[THE DATA — start]
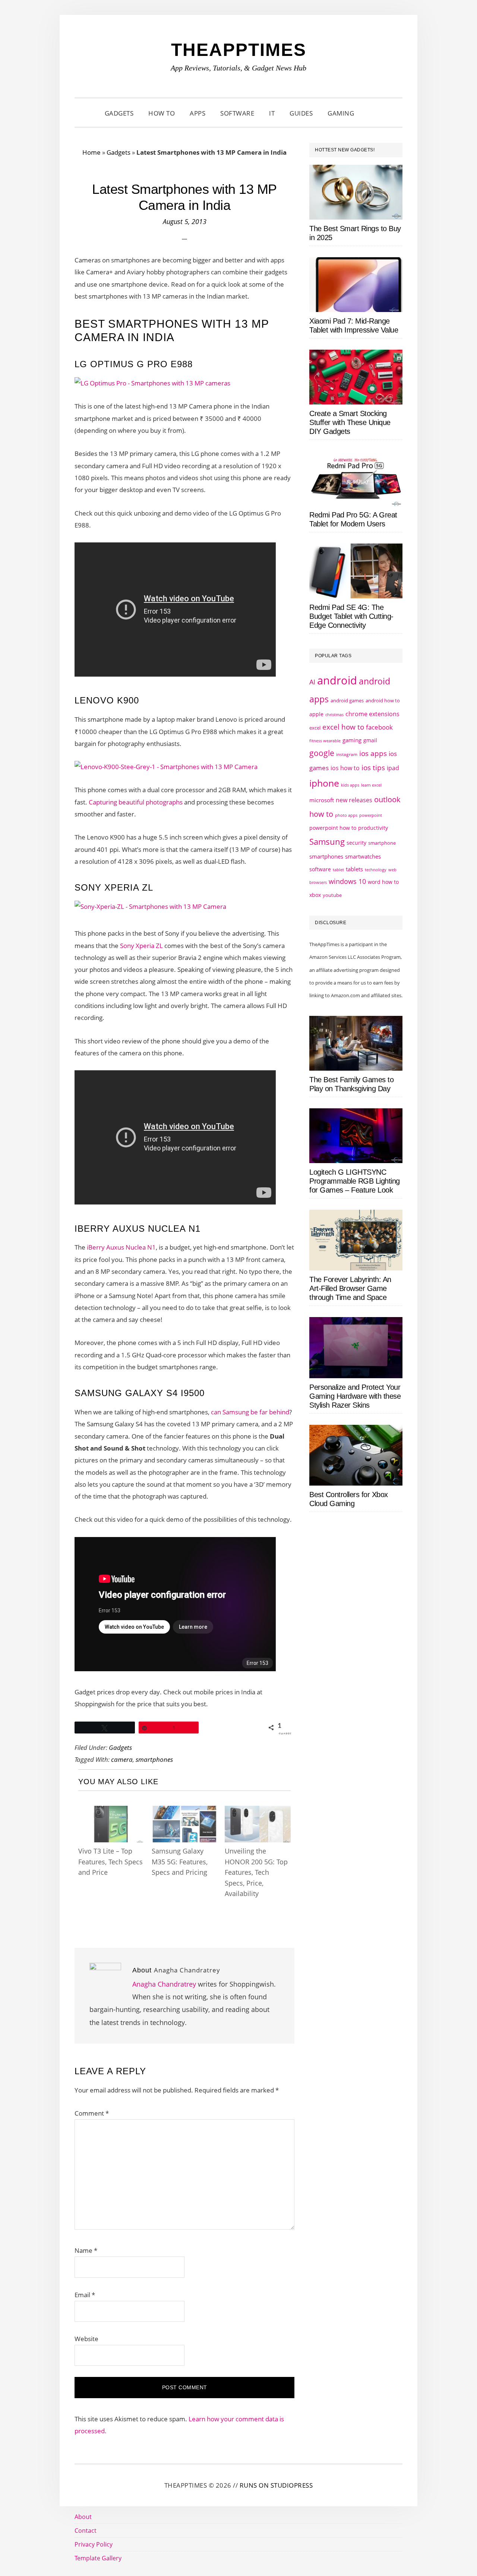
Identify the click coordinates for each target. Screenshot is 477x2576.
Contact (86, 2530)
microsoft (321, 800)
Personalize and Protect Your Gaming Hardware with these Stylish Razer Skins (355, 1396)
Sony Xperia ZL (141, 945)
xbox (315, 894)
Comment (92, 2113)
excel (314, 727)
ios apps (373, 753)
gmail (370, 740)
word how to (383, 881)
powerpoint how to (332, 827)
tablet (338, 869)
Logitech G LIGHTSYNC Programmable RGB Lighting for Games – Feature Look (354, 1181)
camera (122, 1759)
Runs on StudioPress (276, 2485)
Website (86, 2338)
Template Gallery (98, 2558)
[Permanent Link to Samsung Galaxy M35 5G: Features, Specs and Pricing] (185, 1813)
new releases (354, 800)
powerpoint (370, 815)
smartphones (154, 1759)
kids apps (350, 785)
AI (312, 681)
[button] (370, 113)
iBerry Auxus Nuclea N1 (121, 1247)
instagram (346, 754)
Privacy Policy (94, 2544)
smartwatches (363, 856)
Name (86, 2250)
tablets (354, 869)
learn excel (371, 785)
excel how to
[THE DATA — finish]
Drop the pictures and copy the data exactly.

Identify the click coordinates for each target. Screenshot is 477x2576.
Contact (86, 2530)
microsoft (321, 800)
Personalize and Protect Your Gaming Hardware with these Stylish Razer Skins (355, 1396)
Sony Xperia ZL (141, 945)
xbox (315, 894)
Comment (92, 2113)
excel (314, 727)
ios apps (373, 753)
gmail (370, 740)
word how to (383, 881)
powerpoint how to (332, 827)
tablet (338, 869)
Logitech G LIGHTSYNC Programmable RGB Lighting for Games – Feature Look (354, 1181)
camera (122, 1759)
Runs on StudioPress (276, 2485)
Website (86, 2338)
Template Gallery (98, 2558)
[Permanent Link to Samsung Galaxy M35 5G: Features, Specs and Pricing] (185, 1813)
new releases (354, 800)
powerpoint (370, 815)
smartphones (154, 1759)
kids apps (350, 785)
AI (312, 681)
[button] (370, 113)
iBerry Auxus Nuclea N1 (121, 1247)
instagram (346, 754)
Privacy Policy (94, 2544)
smartwatches (363, 856)
Name (86, 2250)
tablets (354, 869)
learn excel (371, 785)
excel how to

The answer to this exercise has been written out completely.